-- Begin Data excerpts --

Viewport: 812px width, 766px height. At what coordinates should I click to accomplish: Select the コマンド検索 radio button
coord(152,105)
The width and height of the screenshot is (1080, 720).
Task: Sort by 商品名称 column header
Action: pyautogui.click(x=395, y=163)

-- End Data excerpts --

Turn each line of the items above into an entry in a numbered list, leaving out any blank lines.

1. Viewport: 812px width, 766px height. At what coordinates should I click to accomplish: Select the コマンド検索 radio button
2. coord(152,105)
3. The width and height of the screenshot is (1080, 720).
4. Task: Sort by 商品名称 column header
5. Action: pyautogui.click(x=395, y=163)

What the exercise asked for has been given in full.